Exercise aim — In the listing below, print exactly the lines from the first through the one that contains "Screen dimensions: 393x131".
Stored data below:
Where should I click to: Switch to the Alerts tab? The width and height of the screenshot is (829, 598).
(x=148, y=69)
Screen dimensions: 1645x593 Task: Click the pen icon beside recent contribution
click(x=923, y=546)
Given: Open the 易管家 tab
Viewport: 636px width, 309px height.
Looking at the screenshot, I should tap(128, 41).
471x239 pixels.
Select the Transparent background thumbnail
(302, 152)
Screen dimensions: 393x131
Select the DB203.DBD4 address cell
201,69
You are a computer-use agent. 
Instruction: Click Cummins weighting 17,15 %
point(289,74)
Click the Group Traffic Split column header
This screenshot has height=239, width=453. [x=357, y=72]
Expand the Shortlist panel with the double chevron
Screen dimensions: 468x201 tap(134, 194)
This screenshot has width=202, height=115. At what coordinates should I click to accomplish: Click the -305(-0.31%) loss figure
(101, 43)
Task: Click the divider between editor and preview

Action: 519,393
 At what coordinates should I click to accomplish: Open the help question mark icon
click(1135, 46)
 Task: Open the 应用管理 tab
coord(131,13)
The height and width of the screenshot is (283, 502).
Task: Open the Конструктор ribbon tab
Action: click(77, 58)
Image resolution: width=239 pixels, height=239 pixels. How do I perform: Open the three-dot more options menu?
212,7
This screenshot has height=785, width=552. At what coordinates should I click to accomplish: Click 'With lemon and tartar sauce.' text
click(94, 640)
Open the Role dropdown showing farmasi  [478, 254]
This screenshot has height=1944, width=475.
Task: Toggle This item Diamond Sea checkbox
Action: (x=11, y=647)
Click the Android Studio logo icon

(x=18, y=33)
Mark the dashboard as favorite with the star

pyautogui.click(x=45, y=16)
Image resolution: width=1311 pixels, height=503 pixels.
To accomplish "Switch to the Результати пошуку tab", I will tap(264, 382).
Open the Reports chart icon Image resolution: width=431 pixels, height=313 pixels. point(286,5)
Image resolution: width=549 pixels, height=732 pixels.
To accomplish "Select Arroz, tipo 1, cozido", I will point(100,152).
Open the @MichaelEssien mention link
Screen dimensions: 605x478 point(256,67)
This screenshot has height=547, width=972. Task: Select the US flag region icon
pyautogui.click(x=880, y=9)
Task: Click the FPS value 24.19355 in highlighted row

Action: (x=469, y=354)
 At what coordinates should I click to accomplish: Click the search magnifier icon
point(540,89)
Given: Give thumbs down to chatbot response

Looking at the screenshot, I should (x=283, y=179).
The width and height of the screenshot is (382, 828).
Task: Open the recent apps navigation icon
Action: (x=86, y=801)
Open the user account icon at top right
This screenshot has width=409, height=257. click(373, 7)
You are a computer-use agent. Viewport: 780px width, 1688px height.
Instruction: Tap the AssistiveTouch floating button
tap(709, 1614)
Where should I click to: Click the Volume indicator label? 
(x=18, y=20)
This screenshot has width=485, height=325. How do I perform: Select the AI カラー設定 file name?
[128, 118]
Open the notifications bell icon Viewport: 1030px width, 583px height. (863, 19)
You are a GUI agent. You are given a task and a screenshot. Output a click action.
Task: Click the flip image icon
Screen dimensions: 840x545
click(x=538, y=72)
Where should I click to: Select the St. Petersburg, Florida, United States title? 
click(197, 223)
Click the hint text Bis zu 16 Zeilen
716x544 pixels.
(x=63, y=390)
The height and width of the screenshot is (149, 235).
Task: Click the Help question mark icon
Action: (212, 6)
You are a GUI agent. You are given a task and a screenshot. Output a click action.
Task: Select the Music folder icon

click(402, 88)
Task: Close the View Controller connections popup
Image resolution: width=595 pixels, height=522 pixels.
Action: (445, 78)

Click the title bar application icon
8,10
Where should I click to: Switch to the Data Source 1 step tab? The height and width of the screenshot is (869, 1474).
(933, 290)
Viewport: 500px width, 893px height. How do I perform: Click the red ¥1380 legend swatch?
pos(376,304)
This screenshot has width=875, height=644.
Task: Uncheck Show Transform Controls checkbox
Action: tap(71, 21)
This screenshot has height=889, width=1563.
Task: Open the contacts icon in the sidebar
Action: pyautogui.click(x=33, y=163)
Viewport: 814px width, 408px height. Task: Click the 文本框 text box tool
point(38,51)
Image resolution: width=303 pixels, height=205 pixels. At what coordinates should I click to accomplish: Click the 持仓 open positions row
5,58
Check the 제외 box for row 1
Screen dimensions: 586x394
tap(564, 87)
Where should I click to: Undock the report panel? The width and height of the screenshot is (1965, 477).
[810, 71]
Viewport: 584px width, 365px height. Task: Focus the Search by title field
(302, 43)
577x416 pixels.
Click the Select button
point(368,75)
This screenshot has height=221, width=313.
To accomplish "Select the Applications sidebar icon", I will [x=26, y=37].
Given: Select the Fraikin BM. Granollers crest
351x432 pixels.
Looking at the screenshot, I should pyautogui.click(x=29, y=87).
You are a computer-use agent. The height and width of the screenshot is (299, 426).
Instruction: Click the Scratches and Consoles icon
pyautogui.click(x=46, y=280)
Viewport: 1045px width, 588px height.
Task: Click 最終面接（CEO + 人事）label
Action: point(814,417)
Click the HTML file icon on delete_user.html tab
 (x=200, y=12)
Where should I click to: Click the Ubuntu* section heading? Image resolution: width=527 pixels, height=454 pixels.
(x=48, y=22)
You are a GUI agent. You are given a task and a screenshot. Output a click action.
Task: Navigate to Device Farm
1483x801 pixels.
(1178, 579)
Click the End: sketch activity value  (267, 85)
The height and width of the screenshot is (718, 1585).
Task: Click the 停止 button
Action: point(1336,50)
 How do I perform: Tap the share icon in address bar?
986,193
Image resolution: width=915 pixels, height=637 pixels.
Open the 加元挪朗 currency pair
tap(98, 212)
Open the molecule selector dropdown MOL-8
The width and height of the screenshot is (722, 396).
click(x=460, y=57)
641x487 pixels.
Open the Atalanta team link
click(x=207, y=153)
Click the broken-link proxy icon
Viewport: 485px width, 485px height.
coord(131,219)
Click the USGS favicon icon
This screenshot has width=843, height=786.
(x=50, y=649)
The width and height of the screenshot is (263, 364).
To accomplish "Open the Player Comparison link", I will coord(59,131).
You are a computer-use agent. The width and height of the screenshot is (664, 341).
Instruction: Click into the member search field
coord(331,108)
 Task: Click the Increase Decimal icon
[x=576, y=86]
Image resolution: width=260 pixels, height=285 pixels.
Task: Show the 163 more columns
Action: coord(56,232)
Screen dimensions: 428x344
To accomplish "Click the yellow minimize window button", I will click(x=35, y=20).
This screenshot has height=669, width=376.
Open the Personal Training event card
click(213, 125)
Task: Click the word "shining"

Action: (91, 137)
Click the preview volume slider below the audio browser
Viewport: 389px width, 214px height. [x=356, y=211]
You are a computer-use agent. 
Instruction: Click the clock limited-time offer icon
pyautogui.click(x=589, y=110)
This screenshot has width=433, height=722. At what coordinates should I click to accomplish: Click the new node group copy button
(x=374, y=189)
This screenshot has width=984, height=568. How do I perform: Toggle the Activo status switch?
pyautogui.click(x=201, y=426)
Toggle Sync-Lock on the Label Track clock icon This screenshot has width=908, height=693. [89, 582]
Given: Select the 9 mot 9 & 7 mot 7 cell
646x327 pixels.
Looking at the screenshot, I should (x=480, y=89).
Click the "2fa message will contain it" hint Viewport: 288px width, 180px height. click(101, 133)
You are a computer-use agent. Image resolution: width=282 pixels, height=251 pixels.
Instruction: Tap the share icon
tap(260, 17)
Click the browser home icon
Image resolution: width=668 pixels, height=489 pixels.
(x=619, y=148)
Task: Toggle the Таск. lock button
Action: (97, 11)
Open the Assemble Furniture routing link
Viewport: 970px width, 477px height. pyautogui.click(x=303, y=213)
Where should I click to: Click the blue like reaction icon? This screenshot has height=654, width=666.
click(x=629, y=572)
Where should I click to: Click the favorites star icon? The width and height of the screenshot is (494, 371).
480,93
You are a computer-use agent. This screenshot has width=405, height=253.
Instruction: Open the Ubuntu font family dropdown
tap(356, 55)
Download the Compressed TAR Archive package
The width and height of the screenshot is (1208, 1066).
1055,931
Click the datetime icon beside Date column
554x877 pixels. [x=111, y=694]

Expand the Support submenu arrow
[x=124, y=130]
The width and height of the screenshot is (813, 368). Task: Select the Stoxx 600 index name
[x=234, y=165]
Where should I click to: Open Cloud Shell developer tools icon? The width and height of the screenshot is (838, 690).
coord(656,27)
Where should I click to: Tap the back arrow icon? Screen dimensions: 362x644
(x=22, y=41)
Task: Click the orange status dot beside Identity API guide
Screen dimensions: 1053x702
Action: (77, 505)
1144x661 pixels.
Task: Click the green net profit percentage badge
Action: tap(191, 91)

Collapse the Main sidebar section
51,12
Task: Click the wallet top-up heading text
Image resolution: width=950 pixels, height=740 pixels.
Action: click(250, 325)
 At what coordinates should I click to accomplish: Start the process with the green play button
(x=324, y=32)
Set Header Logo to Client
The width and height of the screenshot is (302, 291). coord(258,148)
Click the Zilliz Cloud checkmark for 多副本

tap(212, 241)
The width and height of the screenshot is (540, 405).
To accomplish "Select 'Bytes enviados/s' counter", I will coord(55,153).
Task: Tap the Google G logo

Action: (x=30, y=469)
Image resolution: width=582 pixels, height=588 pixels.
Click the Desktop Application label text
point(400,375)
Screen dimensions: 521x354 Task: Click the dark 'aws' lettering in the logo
End of Stored data.
Answer box —
Where should I click to: Switch to the Alerts tab? The width and height of the screenshot is (829, 598).
(x=148, y=69)
Screen dimensions: 1645x593 Task: Click the pen icon beside recent contribution
click(x=923, y=546)
Given: Open the 易管家 tab
Viewport: 636px width, 309px height.
Looking at the screenshot, I should tap(128, 41).
471x239 pixels.
Select the Transparent background thumbnail
(302, 152)
Screen dimensions: 393x131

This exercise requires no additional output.